Una virtud extraña a la actividad política es la veracidad, entre otras cosas porque no siempre es prudente decir la verdad, bien sea para alcanzar objetivos electorales, disimular errores o explicar lo inexplicable. Grandes líderes a lo largo de la historia han tenido cerca a alguien que mienta por ellos. Fouché, consejero de Napoleón Bonaparte, y de algunos de los Luises que reinaron a Francia, grabó su nombre en las páginas de la historia política gracias a su perfidia. Nicolás de Maquiavelo, secretario personal de César Borgia, y asesor de su noble familia, logró con sus calambures idiomáticos convertir las mentiras en dogmas. Su nombre se convirtió en adjetivo, para calificar al político mañosos, astuto, ladino…, hábil para hacer malabares con los hechos, de manera que siempre lo favorezcan. Goebbels, ministro de Propaganda y Educación Popular del régimen nazi, sostenía que una mentira dicha insistentemente terminaba en verdad, y era el mentor de los formidables discursos con los que Hitler electrizaba a las masas, que no decían nada, pero eran tremendamente efectistas.

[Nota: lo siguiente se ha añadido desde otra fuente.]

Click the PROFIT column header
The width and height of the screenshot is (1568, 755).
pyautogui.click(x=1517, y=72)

Como los anteriores maestros del engaño, los gobernantes suelen tener a su lado a alguien que trame acciones maquiavélicas para capotear dificultades, disimularlas o convertirlas en hechos positivos. Esas acciones suelen llamarse “cortinas de humo”, y son recurrentes cuando los gobiernos necesitan distraer a sus conciudadanos ante graves situaciones internas de sus países. Y de ellas también echan mano los políticos emergentes, para garantizarles a los potenciales electores que ellos son capaces de superar las dificultades que tiene el mandatario en ejercicio, máxime cuando tiene “el sol a la espalda” y no dispone de recursos para pagar adhesiones.
“Agárrese de atrás que va ladeado”, aconsejan a los chalanes cuando se tuercen en la silla, con riesgo de caerse de la cabalgadura. La recomendación sirve para prevenir a los colombianos sobre los engaños, promesas y mentiras que campearán en la campaña que adelantarán los aspirantes a llenar las curules del Congreso Nacional y a ocupar la silla presidencial, especialmente cuando la mayoría carece de escrúpulos, no conoce la ética y piensa cínicamente, como Maquiavelo, que “el fin justifica los medios”; o que en política, como en la lucha libre, todo vale con tal de ganar. Un estadista, es decir, un hombre de Estado, formado para gobernar, escasea, mientras que pululan los que se mienten a ellos mismos creyéndose unos Pericles, providenciales, cuando en realidad, más que servirle al país, lo que buscan es conseguir plata. Y el pueblo, “pueblo intonso, pueblo asnal”, vota una y otra vez por ellos.